The show is an uplifting musical that highlights adventures and experiences during each season of the year. I am not a traditional fan of musicals, however I found myself tapping my feet with the first number and throughout the show. My daughter followed along as the music was addictive and captured her attention every time. This is a small cast but each member was impressive. From the quality of the singing to the sheer enthusiasm they demonstrated, we each had a favorite character.
While my husband thought Toad played by Jason Scott Quinn was the best, my daughter was enjoying the singing of Frog played by Ryan Malyar. I loved Izzy Figueroa when he appeared as Snail “carrying mail” and my son was a fan of Lauren Palmeri and Jerielle Morwitz as the birds. While I have discussed the music and singing, the actors each offered many moments that made the audience laugh. The quality of the show made it a wonderful experience for everyone in my family, however as a parent I enjoy the themes presented in A Year with Frog and Toad.
3 Lessons In Friendship Learned from A Year with Frog and Toad
Friendships Take Time
Within the beginning of the first act, Toad is inspired to start his own garden. Within a few moments of planting his seeds he becomes easily frustrated that the plants do not sprout up immediately. With the assistance of Frog he learns that gardening takes time. Just like a garden, friendships and relationships take time to cultivate. The play takes place over the course of a year and it becomes apparent that Frog and Toad have grown as friends over the years. For young children, I think this is a wonderful lesson. We can have initial sparks and connections, but true friendship and solid relationships take time.
Friends Can Be Different
Frog is upbeat and happy while Toad can be anxious and clumsy, but both are caring and kind. While Frog will challenge Toad to attempt new experiences like sledding down a hill, Toad will go to save his friend if he is in danger. Frog and Toad are physically different as well as having contrasting personality qualities which is a wonderful lesson that friends don’t have to be the same. These two characters complement each other perfectly because they bring out the best in each other. I want my children to have friends that bring out the best qualities in them, challenge them to try new experiences, and to emphasize compassion.
Friendship is About Giving
As my children have been read Arnold Lobel’s stories of Frog and Toad, we are familiar with some of their interactions. It was wonderful to see the stories compiled and come to life on the stage because what was transparent is that friends are not focused on themselves. Towards the end of spring, Toad reveals that he has never received a letter. Frog immediately responds by writing him one and having the Snail deliver it which took majority of the play to arrive in his hands. Within every relationship, the most cherished moments are not when we receive attention, gifts, or recognition but when we offer it to those in our lives. I want my children to realize that some of the best experiences in life is when we give to others.

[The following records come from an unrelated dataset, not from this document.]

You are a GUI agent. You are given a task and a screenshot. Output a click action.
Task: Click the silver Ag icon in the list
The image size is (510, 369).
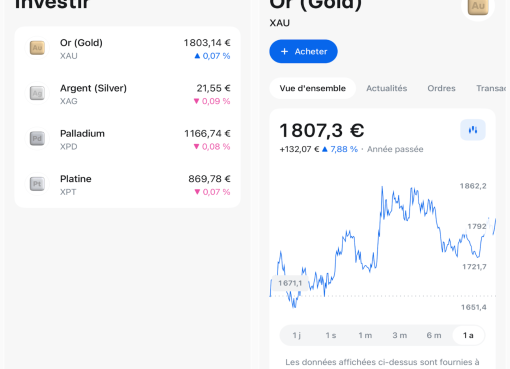37,93
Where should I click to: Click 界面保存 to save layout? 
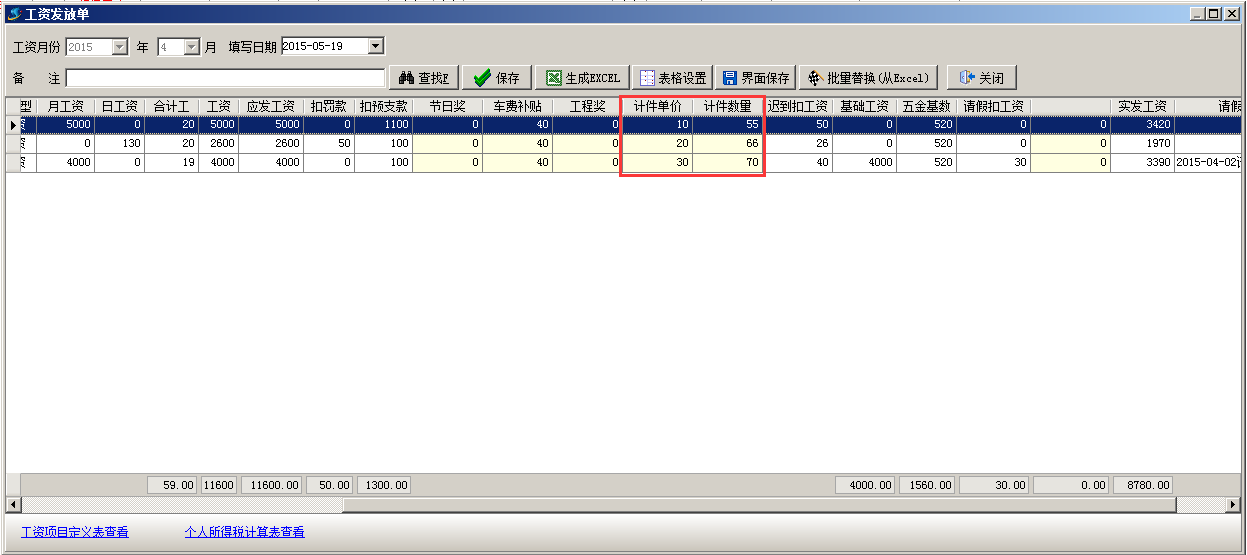756,78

Friendships are important in our lives and A Year with Frog and Toad highlights qualities that are significant to have happy and healthy friendships. Since The Growing Stage is a children’s theatre, they incorporate unique features that further emphasize the message of the play. Towards the back of the audience is a stand where children can fill out a card about who is their friend and why. It was great to assist my son to complete this project and ask him about his friends. Driving home that night after all the talk about our favorite songs, jokes, and moments, we shared what we thought was the most critical theme in the play. More importantly, we talked about friendships and what makes a good friend which is a conversation parents should have with their children.
A Year with Frog and Toad will be running matinees Saturdays and Sundays at 4pm through May 10, 2015. Tickets are $15/children and seniors and $20/adults on Saturday and Sunday. Seating is first come first serve, but every seat in the house provides an excellent view. The Growing Stage is a small theater making it perfect for children especially little ones who may need to get up once in a while. Make sure you stay and take pictures with the cast after the show too!